90/90 Breathing Drill – Start with your back on the floor and your feet on a chair or low bench. In this position, press your heels down until you feel your hamstrings. Then lift and tuck your pelvis off the floor. Next, reach for ceiling and take deep breaths to fill your upper back with air. Now exhale fully to facilitate the abdominals and move further into a position of flexion.
Two rounds with five to six deep breaths each.
Now, Charlie is at work. On a typical day, he can expect to be on his feet between five and seven hours at a stretch. Jamal suggests breaks up his shift periodically with variety of physical stretches aimed to encourage the kind of physical variability that will ease Charlie’s pain, and prevent further injury.
The following five stretches can be done throughout Charlie’s shift during breaks that he should be scheduling into his day. Each stretch can take just a few minutes.
Inchworm - Start standing, walk your hands out until you are into a pushup position maintaining a neutral spine, then slowly inch your feet in with slightly bent legs allowing your hips to rise.

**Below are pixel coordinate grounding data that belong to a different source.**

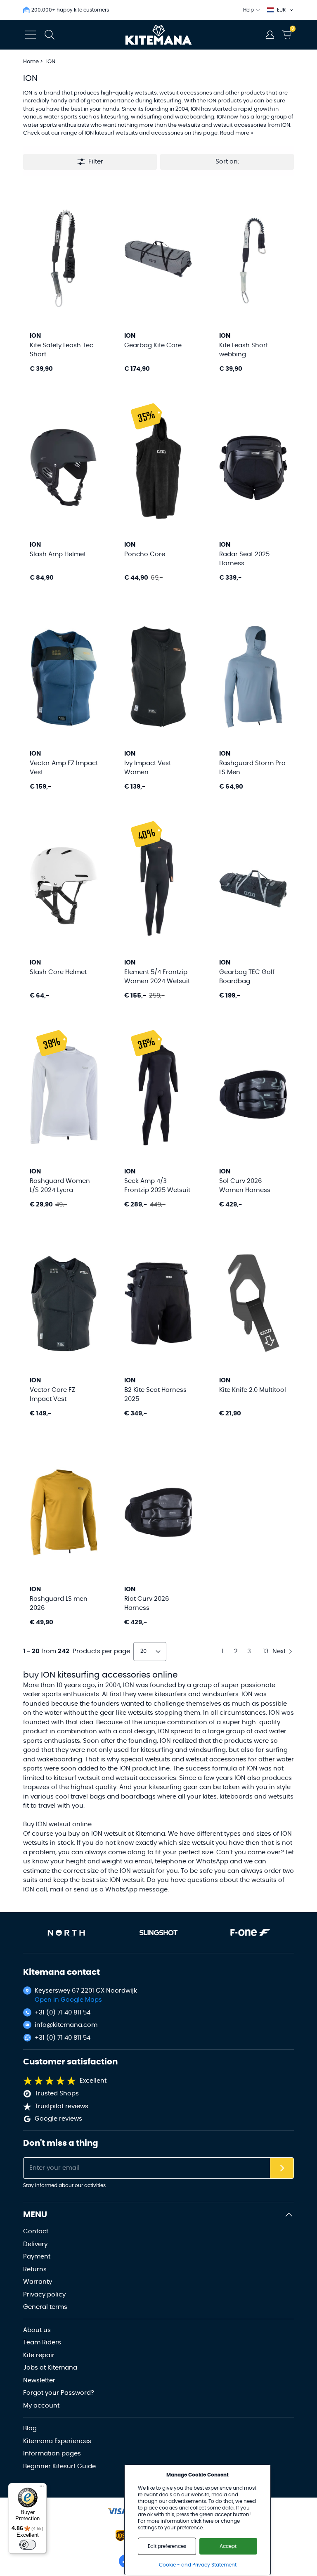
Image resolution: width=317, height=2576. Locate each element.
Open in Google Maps (68, 2000)
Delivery (35, 2244)
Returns (35, 2269)
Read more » (236, 133)
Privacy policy (44, 2295)
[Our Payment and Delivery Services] (117, 2511)
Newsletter (39, 2380)
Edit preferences (167, 2546)
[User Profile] (270, 34)
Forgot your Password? (58, 2393)
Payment (36, 2257)
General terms (45, 2307)
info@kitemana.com (66, 2025)
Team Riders (42, 2342)
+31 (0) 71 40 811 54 (62, 2013)
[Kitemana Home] (159, 35)
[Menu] (42, 2488)
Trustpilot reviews (61, 2106)
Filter (95, 162)
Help (248, 9)
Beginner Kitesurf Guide (59, 2466)
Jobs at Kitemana (50, 2368)
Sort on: (227, 162)
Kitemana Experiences (57, 2441)
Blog (30, 2428)
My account (41, 2406)
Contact (35, 2231)
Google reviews (58, 2119)
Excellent (93, 2081)
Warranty (37, 2282)
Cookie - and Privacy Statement (198, 2564)
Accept (228, 2546)
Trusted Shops (57, 2093)
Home (31, 61)
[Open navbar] (30, 34)
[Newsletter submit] (281, 2168)
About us (37, 2330)
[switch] (27, 2545)
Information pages (52, 2453)
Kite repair (38, 2355)
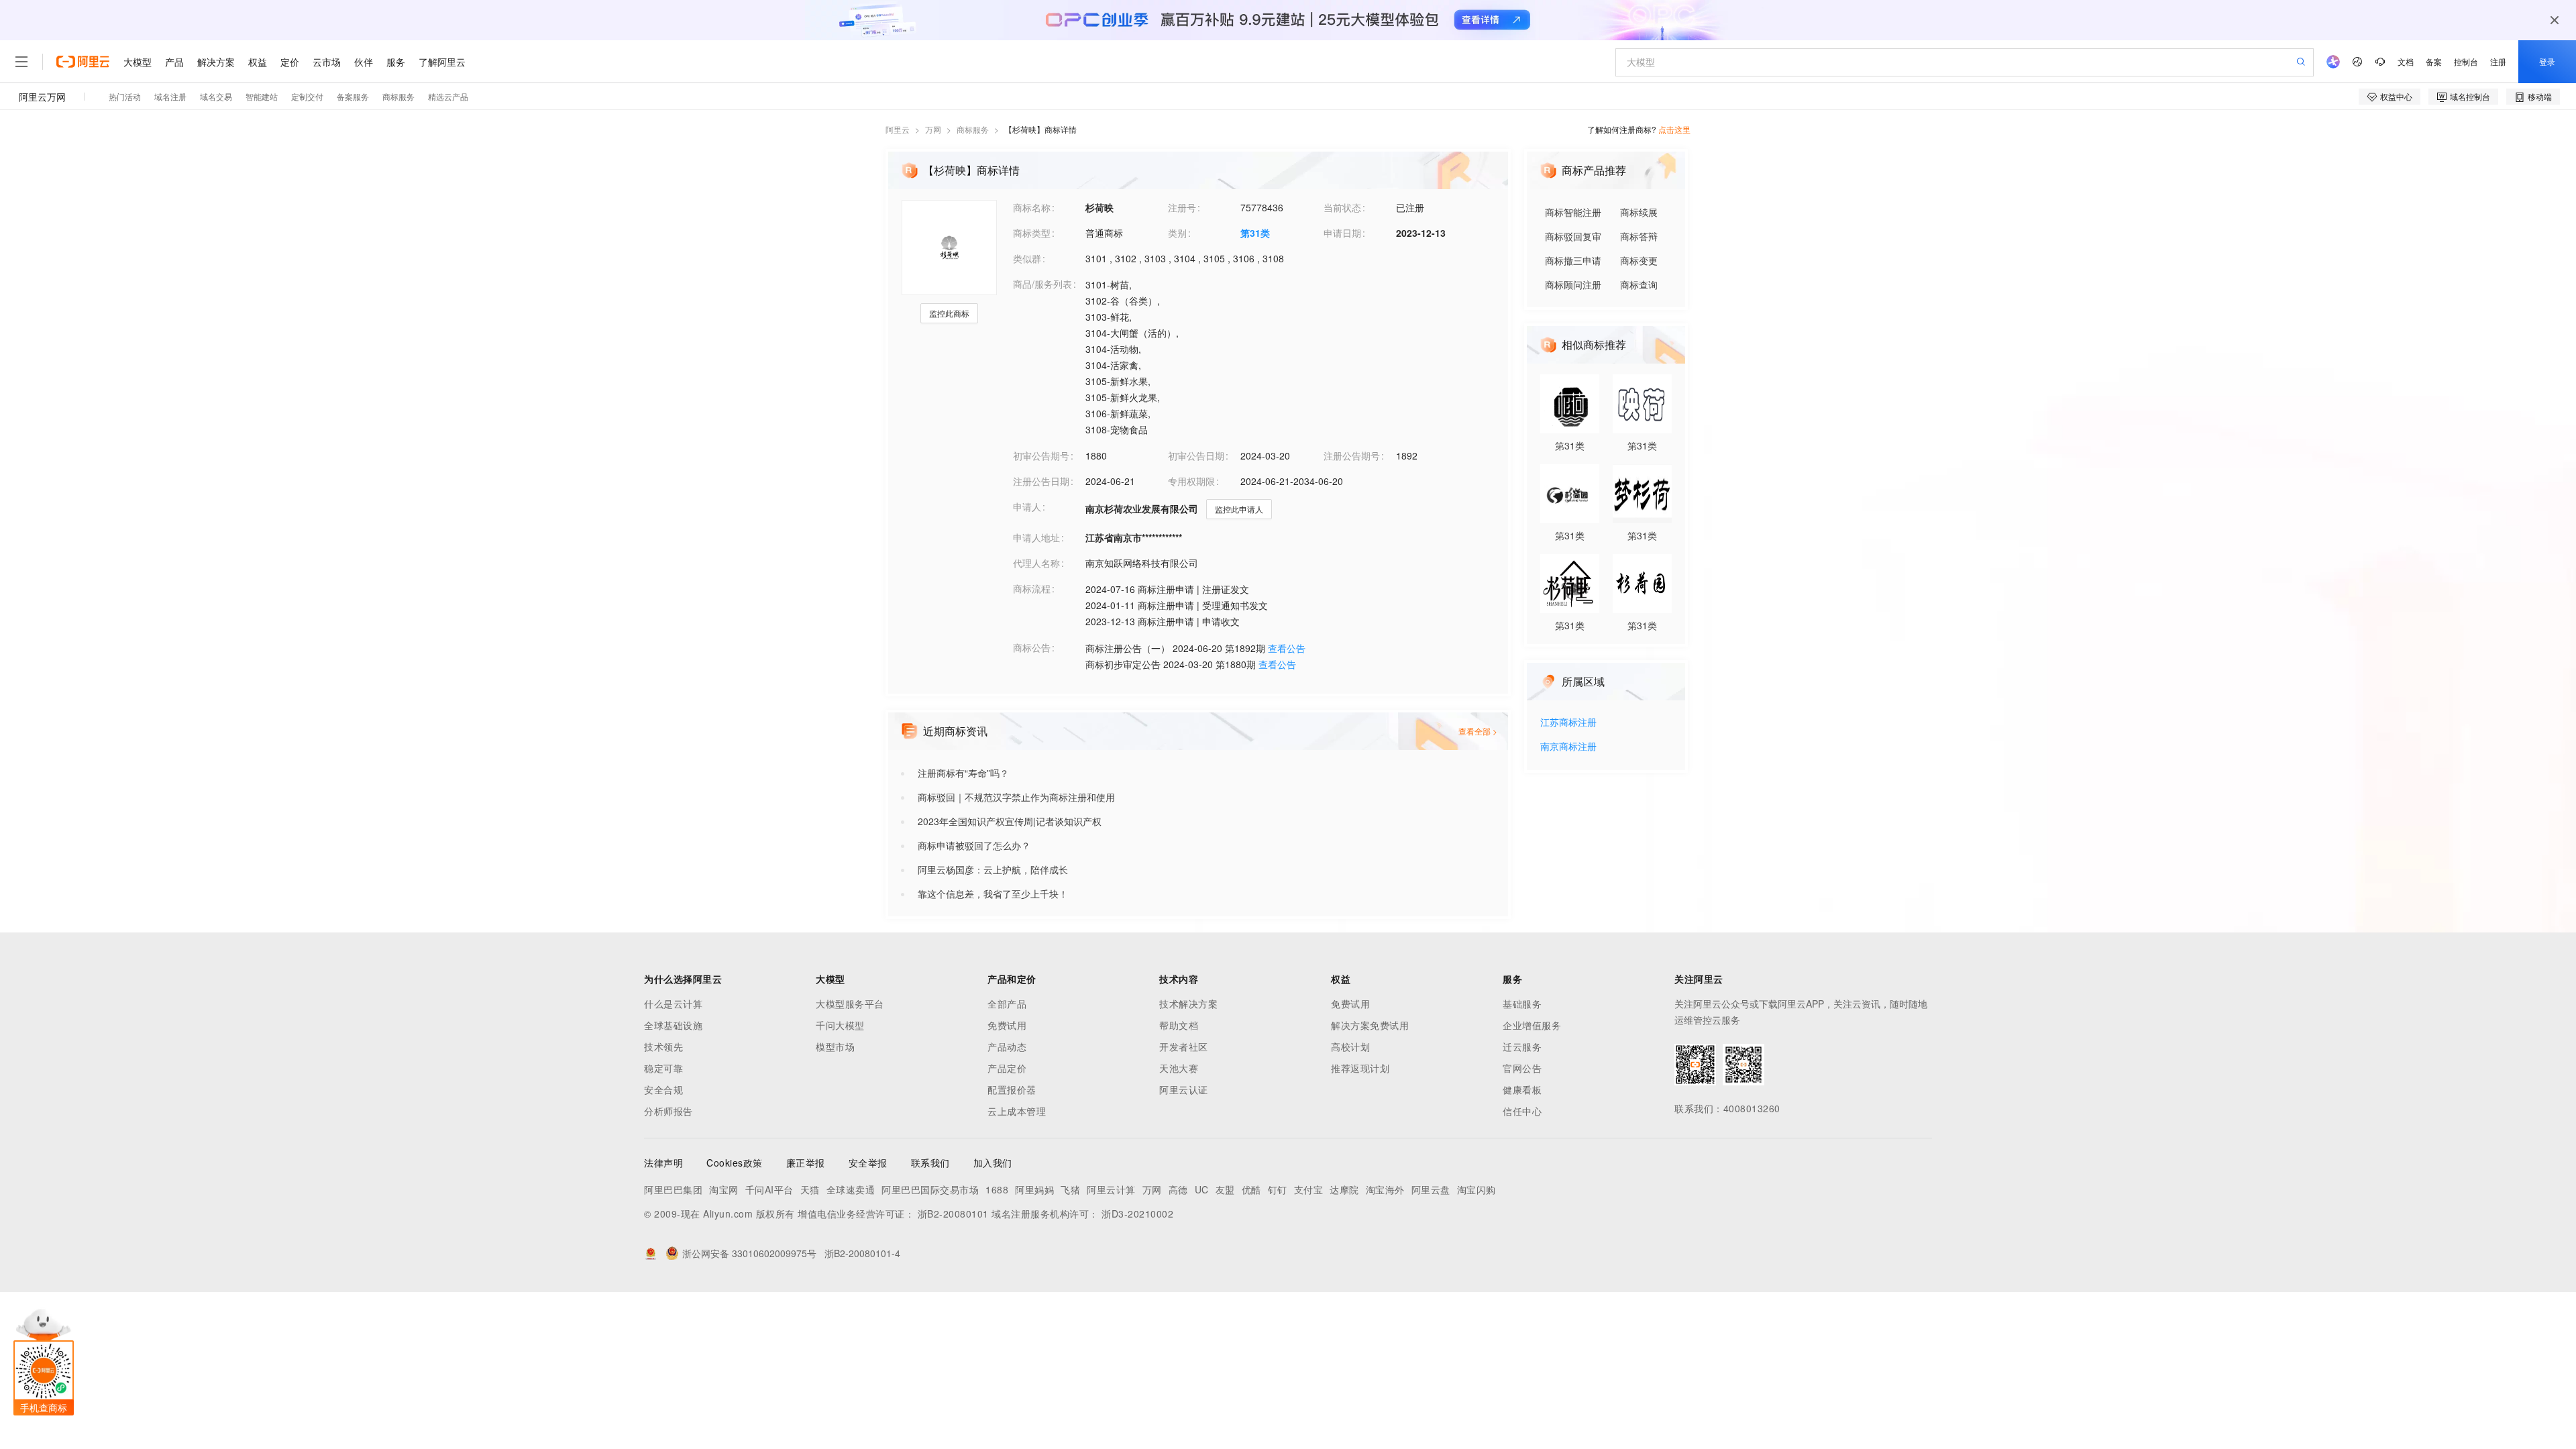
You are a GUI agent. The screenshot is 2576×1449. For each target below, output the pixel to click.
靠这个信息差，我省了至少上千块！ (993, 893)
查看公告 (1286, 648)
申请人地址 (1036, 537)
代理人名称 (1036, 563)
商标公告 (1032, 647)
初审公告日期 (1196, 455)
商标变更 (1639, 260)
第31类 (1255, 232)
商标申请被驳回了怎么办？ (974, 845)
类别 (1177, 232)
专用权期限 (1191, 481)
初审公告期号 (1041, 455)
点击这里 (1674, 129)
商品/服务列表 (1042, 283)
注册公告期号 (1352, 455)
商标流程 (1032, 588)
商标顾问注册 (1573, 284)
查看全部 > (1477, 731)
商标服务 (973, 129)
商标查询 (1639, 284)
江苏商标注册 (1568, 723)
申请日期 (1342, 232)
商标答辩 (1639, 236)
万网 (933, 129)
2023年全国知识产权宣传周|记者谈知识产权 (1010, 821)
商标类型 (1032, 232)
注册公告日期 (1041, 481)
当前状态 (1342, 207)
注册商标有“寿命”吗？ (963, 773)
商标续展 (1639, 212)
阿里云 (897, 129)
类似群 (1027, 258)
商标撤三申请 (1573, 260)
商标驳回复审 (1573, 236)
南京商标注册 (1568, 747)
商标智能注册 (1573, 212)
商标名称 (1032, 207)
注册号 (1182, 207)
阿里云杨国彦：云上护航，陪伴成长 (993, 869)
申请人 (1027, 506)
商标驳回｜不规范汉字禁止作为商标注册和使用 (1016, 797)
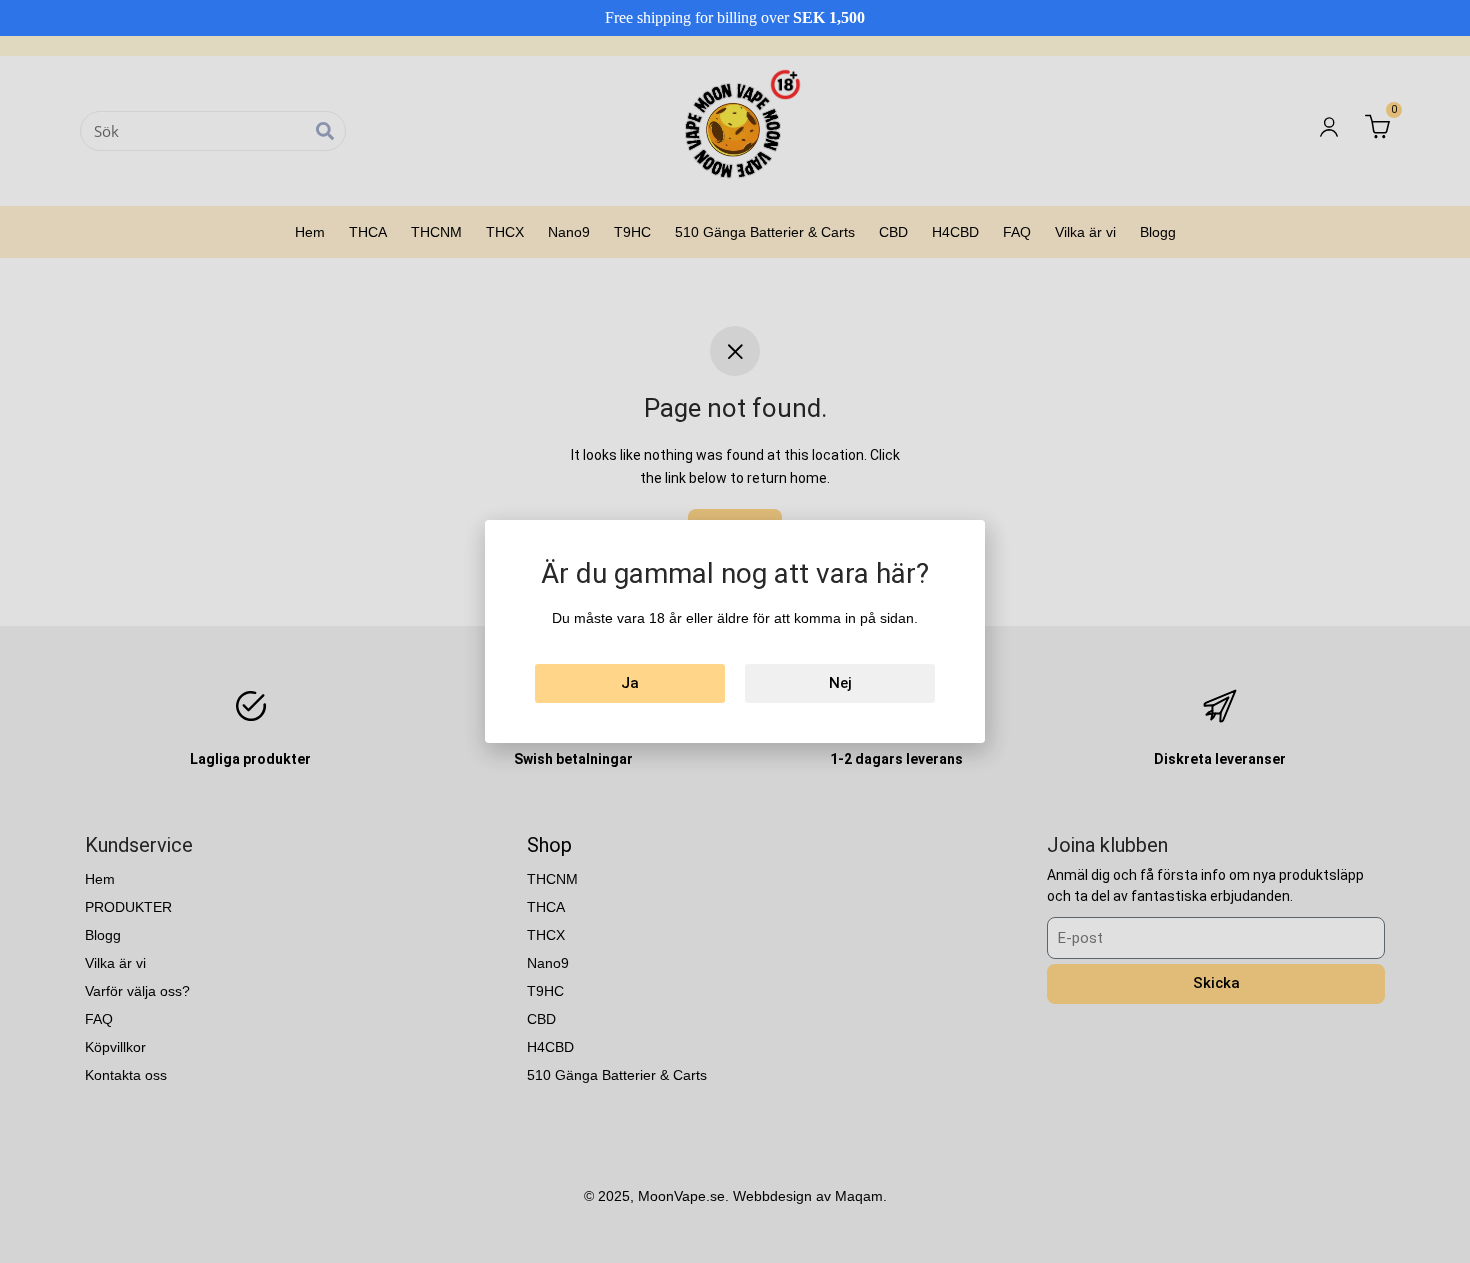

Repeat for five to eight reps.
Crab Walk - Begin on all fours (reversed), feet flat on the ground, arms externally rotated and palms flat, weight should be distributed evenly through the foot and palm. Using a contralateral (opposite arm to leg) motion, begin to move the leg and the opposite arm backwards in a reverse crawling motion. This should be a slow and controlled movement aiming to keep the hips high.
World’s Greatest Stretch - Start in a push up position, bring your right foot up to replace your right hand, leaving both hands on the inside of your leg. Give yourself an inhale filling up your upper back with air, then exhale and reach your right arm to the sky.
Repeat three times on each side of your body.
Half-Kneeling Hamstring Hold - Start on one knee with your arms reaching forward. Tuck your back foot and bring your knee slightly off the ground, hold for 20-30 seconds while your front foot pulls the floor towards you. You will know if you are doing the correctly when you feel the front hamstring fire up!
Elevated Bear Hold - In this position, we have the client focus on reaching through the floor with arms and legs while tucking the tail. He or she raises the knees off the ground and takes deep breaths to fill the upper back with air, and exhales fully to facilitate the abdominals and move further into a position of flexion. All fours are one of the most effective ways to inhibit excessive tone of extensor muscles like the lumbar erectors and lats that we have.
Two rounds with five to six deep breaths each.